Un intero sito residenziale del XVIII secolo d.C. e un cimitero copto di età tardo-antica (IV-VII sec. d.C.) sono stati scoperti nel villaggio di al-Arki, a Farshut nel governatorato di Qena. L’area, che si trova a metà strada tra Dendera e Abido, era già nota per la presenza di una cittadella fortificata riconducibile al principe Hammam ibn Yusuf ibn Ahmad (1709-1769), noto come “Sheikh al-Arab Hammam”, influente capo della tribù di Hawwara che praticamente governava tutto l’Alto Egitto, da Minya ad Assuan.

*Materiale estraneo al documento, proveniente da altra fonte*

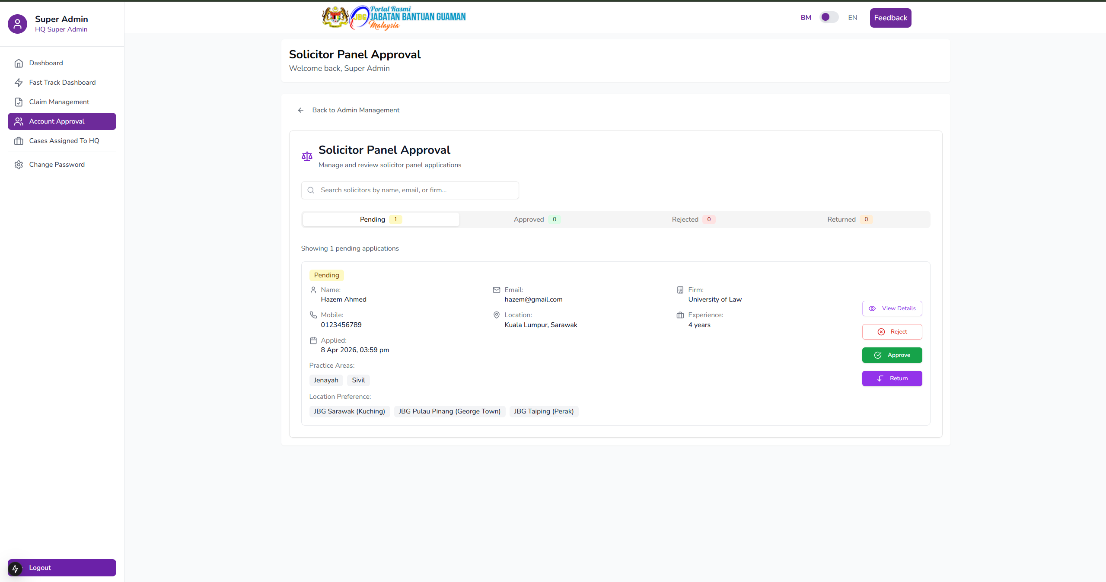The image size is (1106, 582).
Task: Click the search magnifier icon
Action: [x=311, y=190]
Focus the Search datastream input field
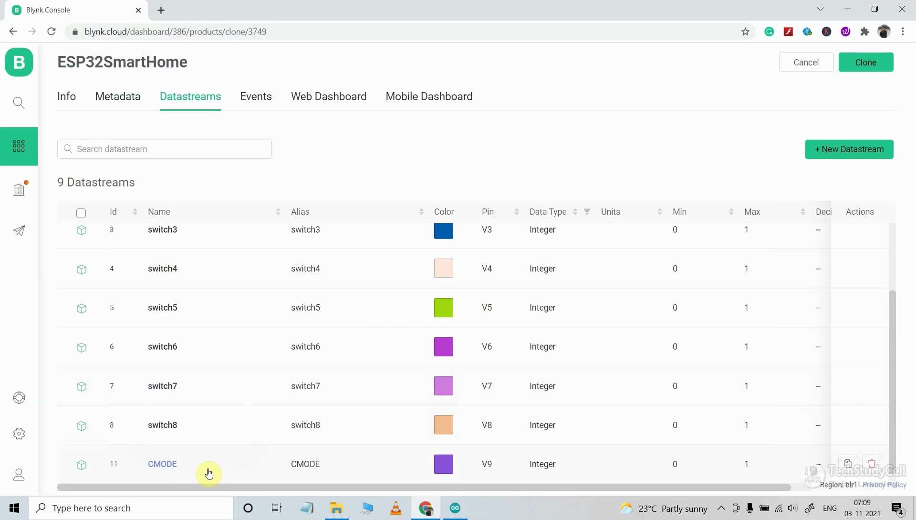The height and width of the screenshot is (520, 916). [x=165, y=149]
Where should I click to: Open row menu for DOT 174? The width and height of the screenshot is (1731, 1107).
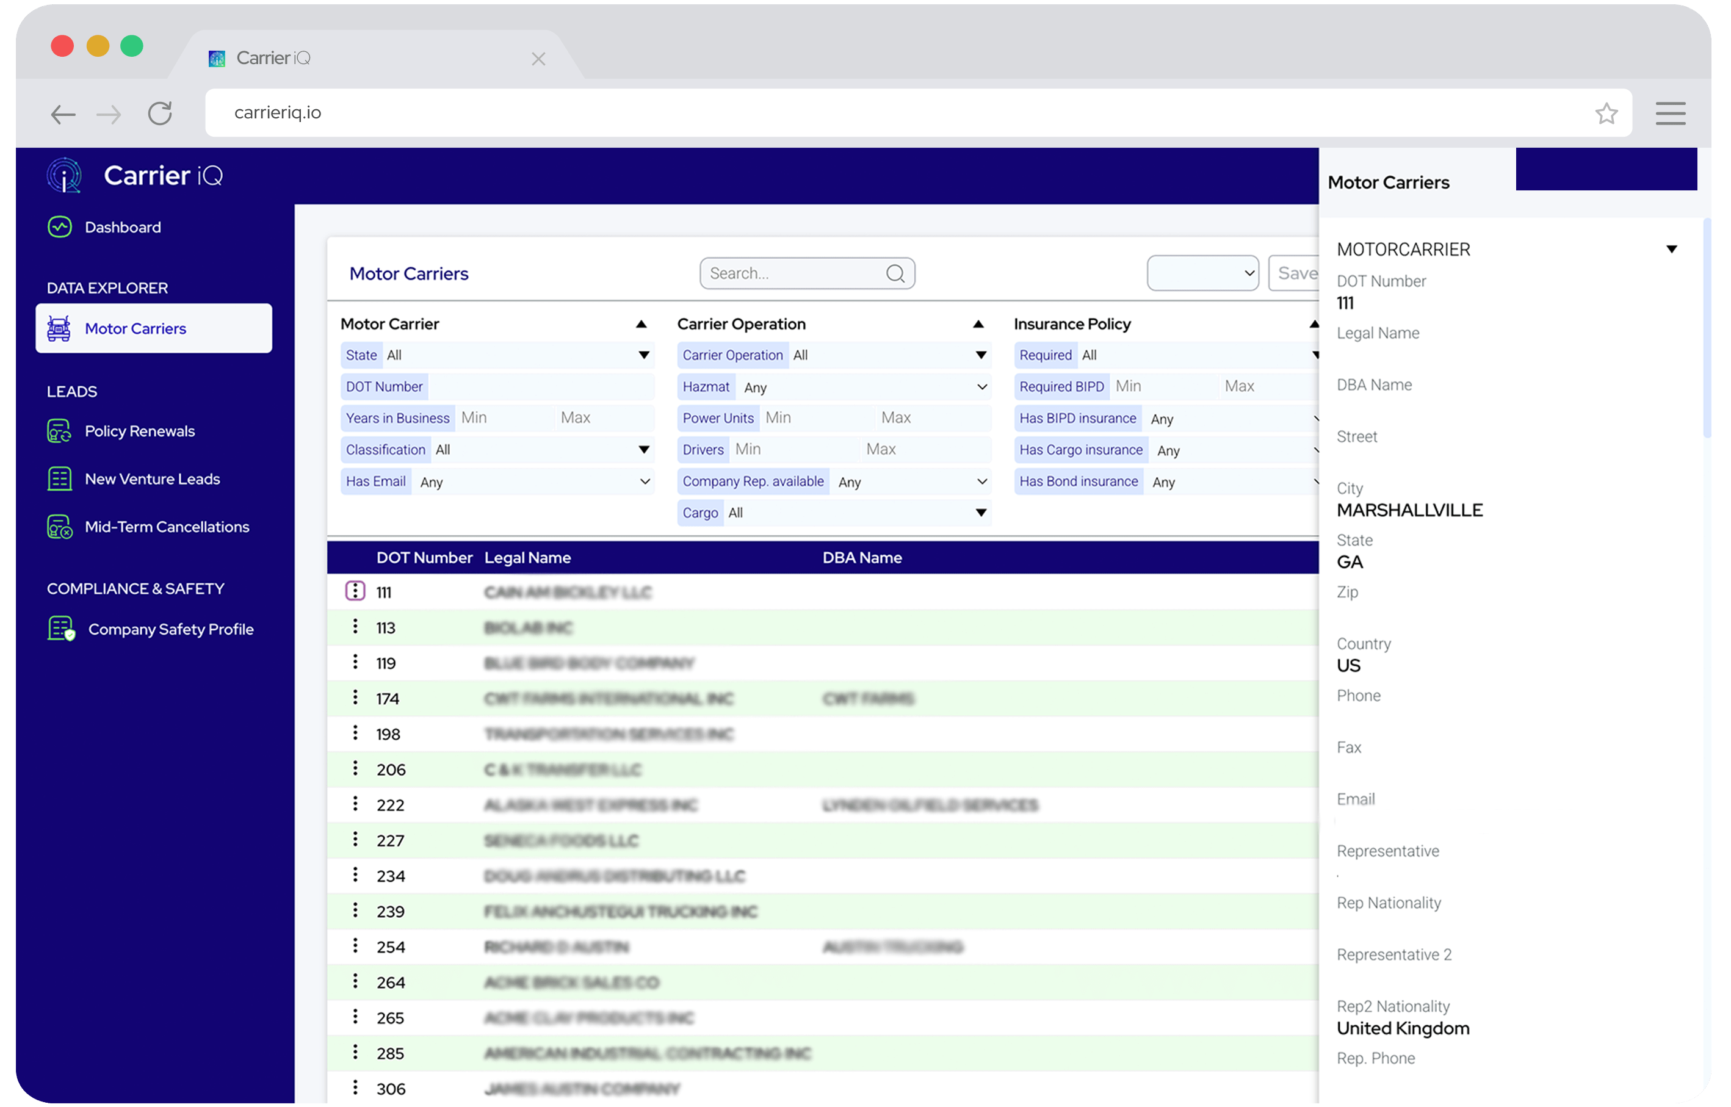[x=355, y=698]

La missione franco-egiziana diretta da Ahmed el-Shawky (IFAO e Università di Ayn Shams) ha individuato un ricco villaggio della stessa epoca, non del tutto scavato, ma per il momento consistente di sei abitazioni, annessi edifici di servizio e laboratori artigianali. Le costruzioni sono in mattoni crudi e le case sono coperte da cupole di fango o tronchi di palma. Alcune stanze avevano le pareti intonacate di bianco. Nella pavimentazione di uno degli ingressi, gli archeologi hanno notato un blocco di calcare reimpiegato che in origine faceva parte di un sarcofago. Da qui la ricerca degli archeologi ha portato al cimitero copto, più antico e quindi coperto dall’insediamento settecentesco.

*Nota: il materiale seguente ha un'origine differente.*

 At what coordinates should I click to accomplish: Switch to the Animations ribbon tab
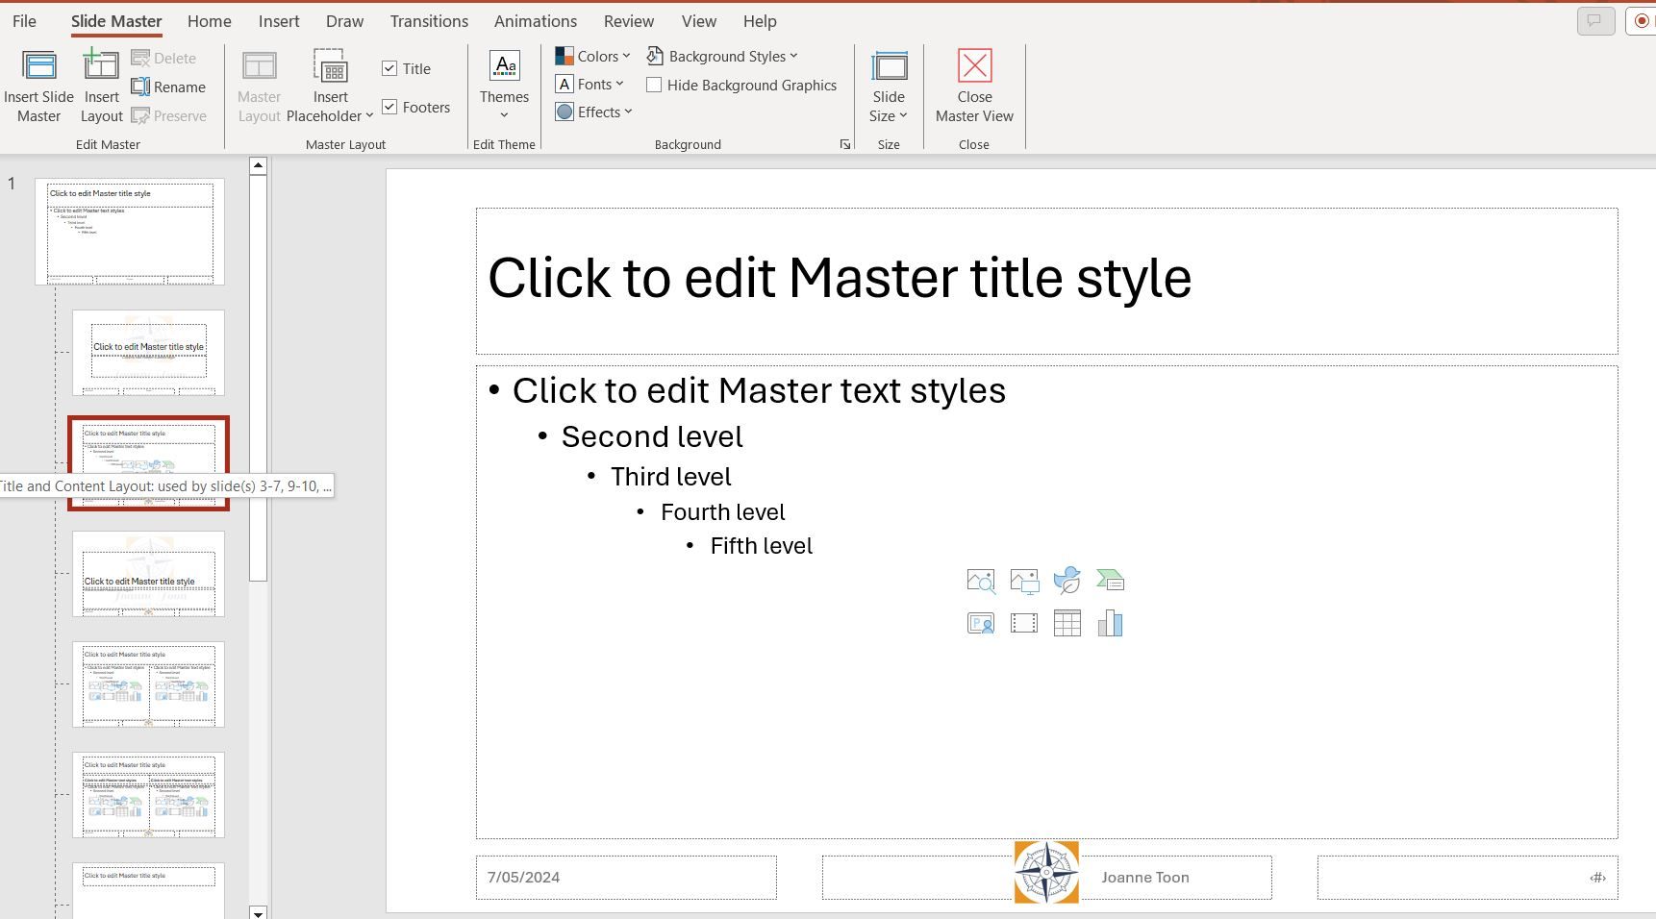[535, 20]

La necropoli presenta due tipi di tombe: semplici inumazioni direttamente nel terreno o fosse foderate con muretti di mattoni crudi. Sui resti dei 23 individui finora analazzati sono state individuate tracce di mummificazione nonostante la fede cristiana. Inoltre, i morti erano accompagnati da contenitori di ceramica, sudari di lino e altri tipi di tessuto con le consuete decorazioni copte, tra motivi floreali, croci e iscrizioni.